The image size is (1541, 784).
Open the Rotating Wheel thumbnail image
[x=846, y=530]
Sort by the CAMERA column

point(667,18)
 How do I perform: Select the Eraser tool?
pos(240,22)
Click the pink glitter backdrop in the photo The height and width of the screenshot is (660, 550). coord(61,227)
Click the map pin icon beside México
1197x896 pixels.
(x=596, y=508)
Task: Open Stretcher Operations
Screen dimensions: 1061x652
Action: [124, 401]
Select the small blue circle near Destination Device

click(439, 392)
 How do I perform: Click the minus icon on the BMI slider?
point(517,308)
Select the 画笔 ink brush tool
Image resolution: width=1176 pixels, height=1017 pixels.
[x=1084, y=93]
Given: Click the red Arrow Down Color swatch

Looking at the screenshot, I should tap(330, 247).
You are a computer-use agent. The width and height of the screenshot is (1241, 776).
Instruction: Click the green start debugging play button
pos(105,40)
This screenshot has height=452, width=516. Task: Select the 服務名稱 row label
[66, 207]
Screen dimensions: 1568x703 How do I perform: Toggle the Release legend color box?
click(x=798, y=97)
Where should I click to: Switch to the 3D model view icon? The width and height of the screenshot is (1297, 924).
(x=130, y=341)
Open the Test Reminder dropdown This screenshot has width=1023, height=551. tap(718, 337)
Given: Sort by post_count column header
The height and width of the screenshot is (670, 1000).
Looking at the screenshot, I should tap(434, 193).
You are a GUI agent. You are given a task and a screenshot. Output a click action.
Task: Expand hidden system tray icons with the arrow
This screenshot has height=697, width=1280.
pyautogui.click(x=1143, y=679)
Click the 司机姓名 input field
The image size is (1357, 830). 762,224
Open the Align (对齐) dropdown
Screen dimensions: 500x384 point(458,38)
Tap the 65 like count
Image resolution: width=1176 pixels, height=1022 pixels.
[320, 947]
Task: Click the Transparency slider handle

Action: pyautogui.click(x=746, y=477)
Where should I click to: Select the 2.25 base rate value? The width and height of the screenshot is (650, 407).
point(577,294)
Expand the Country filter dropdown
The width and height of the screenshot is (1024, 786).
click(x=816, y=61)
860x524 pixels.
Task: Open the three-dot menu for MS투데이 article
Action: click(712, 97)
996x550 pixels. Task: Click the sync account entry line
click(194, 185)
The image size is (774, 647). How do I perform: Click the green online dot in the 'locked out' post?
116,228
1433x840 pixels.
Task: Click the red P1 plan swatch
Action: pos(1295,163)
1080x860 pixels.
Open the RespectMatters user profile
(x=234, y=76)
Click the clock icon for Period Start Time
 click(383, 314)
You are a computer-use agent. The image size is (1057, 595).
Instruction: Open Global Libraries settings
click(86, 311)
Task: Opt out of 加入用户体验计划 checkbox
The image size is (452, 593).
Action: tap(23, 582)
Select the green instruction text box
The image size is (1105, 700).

Task brief: Nothing should be missing: every line above must be reproduced exactly.

Output:
The image size is (1541, 784).
Open the Rotating Wheel thumbnail image
[x=846, y=530]
Sort by the CAMERA column

point(667,18)
 How do I perform: Select the Eraser tool?
pos(240,22)
Click the pink glitter backdrop in the photo The height and width of the screenshot is (660, 550). coord(61,227)
Click the map pin icon beside México
1197x896 pixels.
(x=596, y=508)
Task: Open Stretcher Operations
Screen dimensions: 1061x652
Action: [124, 401]
Select the small blue circle near Destination Device

click(439, 392)
 How do I perform: Click the minus icon on the BMI slider?
point(517,308)
Select the 画笔 ink brush tool
Image resolution: width=1176 pixels, height=1017 pixels.
[x=1084, y=93]
Given: Click the red Arrow Down Color swatch

Looking at the screenshot, I should tap(330, 247).
You are a computer-use agent. The width and height of the screenshot is (1241, 776).
Instruction: Click the green start debugging play button
pos(105,40)
This screenshot has height=452, width=516. Task: Select the 服務名稱 row label
[66, 207]
Screen dimensions: 1568x703 How do I perform: Toggle the Release legend color box?
click(x=798, y=97)
Where should I click to: Switch to the 3D model view icon? The width and height of the screenshot is (1297, 924).
(x=130, y=341)
Open the Test Reminder dropdown This screenshot has width=1023, height=551. tap(718, 337)
Given: Sort by post_count column header
The height and width of the screenshot is (670, 1000).
Looking at the screenshot, I should tap(434, 193).
You are a GUI agent. You are given a task and a screenshot. Output a click action.
Task: Expand hidden system tray icons with the arrow
This screenshot has height=697, width=1280.
pyautogui.click(x=1143, y=679)
Click the 司机姓名 input field
The image size is (1357, 830). 762,224
Open the Align (对齐) dropdown
Screen dimensions: 500x384 point(458,38)
Tap the 65 like count
Image resolution: width=1176 pixels, height=1022 pixels.
[320, 947]
Task: Click the Transparency slider handle

Action: pyautogui.click(x=746, y=477)
Where should I click to: Select the 2.25 base rate value? The width and height of the screenshot is (650, 407).
point(577,294)
Expand the Country filter dropdown
The width and height of the screenshot is (1024, 786).
click(x=816, y=61)
860x524 pixels.
Task: Open the three-dot menu for MS투데이 article
Action: click(712, 97)
996x550 pixels. Task: Click the sync account entry line
click(194, 185)
The image size is (774, 647). How do I perform: Click the green online dot in the 'locked out' post?
116,228
1433x840 pixels.
Task: Click the red P1 plan swatch
Action: pos(1295,163)
1080x860 pixels.
Open the RespectMatters user profile
(x=234, y=76)
Click the clock icon for Period Start Time
 click(383, 314)
You are a computer-use agent. The image size is (1057, 595).
Instruction: Open Global Libraries settings
click(86, 311)
Task: Opt out of 加入用户体验计划 checkbox
The image size is (452, 593).
Action: tap(23, 582)
Select the green instruction text box
The image size is (1105, 700).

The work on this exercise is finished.